This Week in Security: Flash, Fireball, IoT Carwash

Gone in a Flash

Earlier this week, Adobe announced Flash will be end-of-life (EOL) at the end of 2020. Thankfully, the announcement doesn’t require Flash to view. The move comes as other open web standards like HTML5, WebAssembly, and WebGL gain widespread adoption by developers while Flash usage has decreased dramatically over the last 3 years, according to the Chromium project.

China Extinguishes Fireball Team

Chinese authorities turned up the heat on the criminals responsible for Fireball malware by arresting at least 9 of the developers at RafoTech, a digital marketing company in Beijing. Fireball spread like wildfire, allegedly infecting over 250 million machines across the globe, by bundling itself with other software distributed by RafoTech.

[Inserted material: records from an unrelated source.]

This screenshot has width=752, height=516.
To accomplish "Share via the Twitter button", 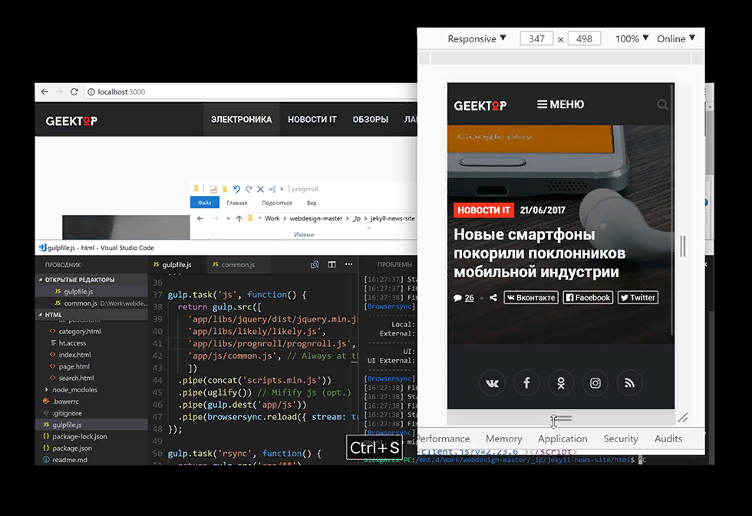I will pyautogui.click(x=638, y=297).
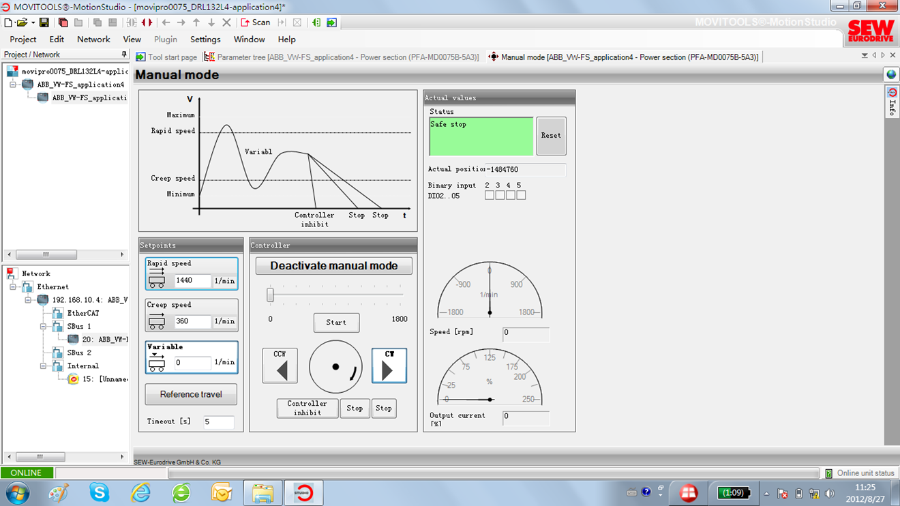The image size is (900, 506).
Task: Toggle binary input DI02 checkbox
Action: pos(489,196)
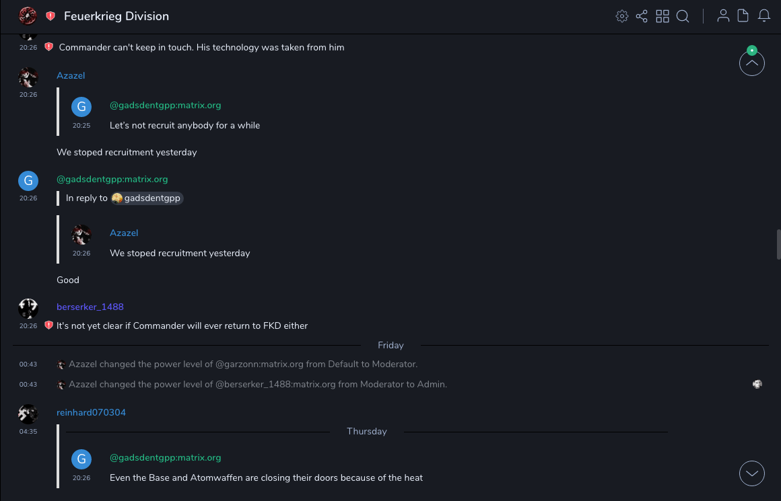Click the share room icon
The width and height of the screenshot is (781, 501).
tap(642, 16)
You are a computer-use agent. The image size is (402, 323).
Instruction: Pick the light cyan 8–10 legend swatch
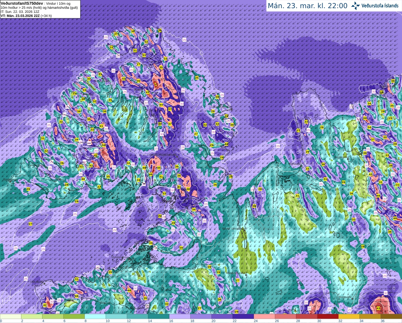[x=95, y=316]
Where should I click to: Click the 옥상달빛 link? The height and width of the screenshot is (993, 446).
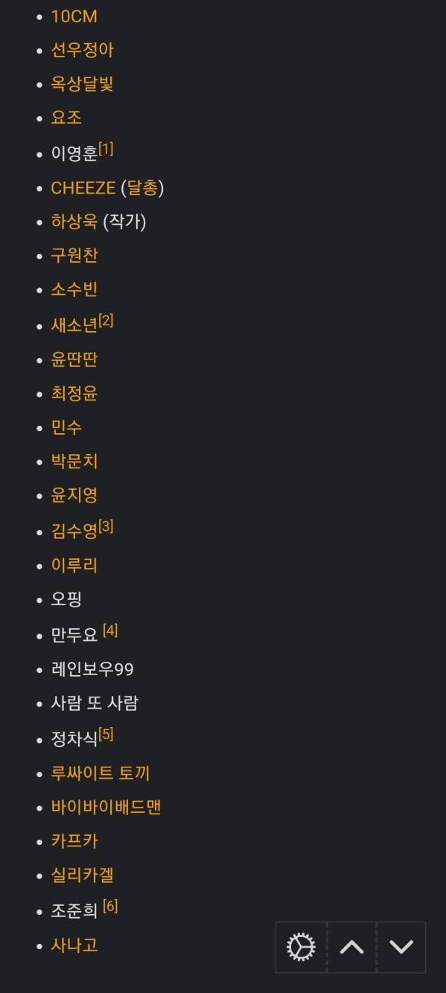coord(82,83)
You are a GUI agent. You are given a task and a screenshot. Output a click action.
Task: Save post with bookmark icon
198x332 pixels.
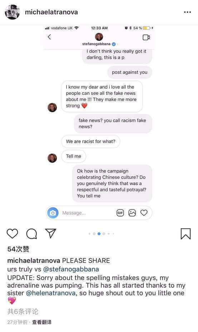click(x=186, y=234)
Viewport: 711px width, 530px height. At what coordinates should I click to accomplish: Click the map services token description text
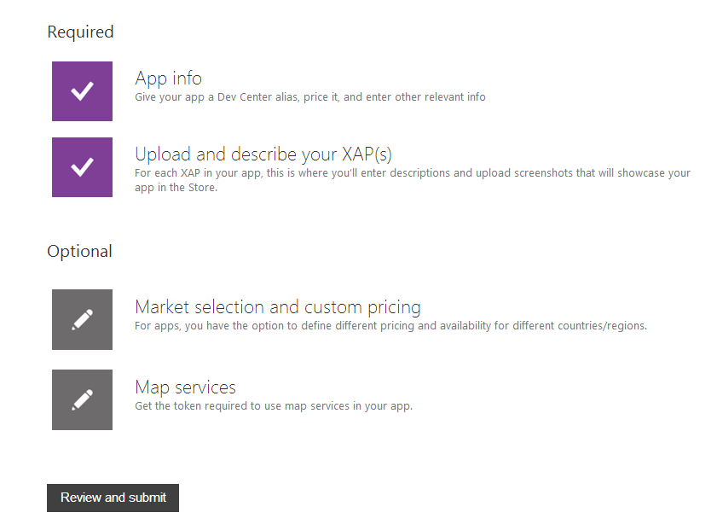click(273, 405)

We recommend protecting yourself from other threats like Fireball by ensuring your operating system, browser, and antivirus are up to date, and avoid downloading software from third party websites.

Putting the Brakes on an IoT Carwash

If that previous story got you heated, you can cool off by taking a drive through your nearest carwash, where hackers have figured out how to hijack Internet connected drive-through carwash stations and gain control over the doors and washing arm. With just these two primitive capabilities, an attacker could trap a vehicle inside the washing bay, douse the occupants with water, or even strike the vehicle with the washing arm or exit doors.

The automated washing machines rely on software-based safety mechanisms to prevent the doors and arm from hitting a vehicle, but hackers can override these safety controls. Apparently, the developers didn’t learn the lessons from the Therac-25 incident, where a software safety interlock failed silently resulting in at least six cases where patients received excessive radiation treatments.

Perhaps we should stop connecting things to the Internet that don’t need to be connected. At (Read more...)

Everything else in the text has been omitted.